### What you are asked to do
Tally the lines in the records underneath that contain the string "icon", and state the figure by itself.

^^^^^^^^

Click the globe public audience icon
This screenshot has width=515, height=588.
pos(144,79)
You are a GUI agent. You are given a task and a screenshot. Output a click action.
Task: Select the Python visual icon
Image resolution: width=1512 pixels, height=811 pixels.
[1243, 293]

^^^^^^^^

### Response
2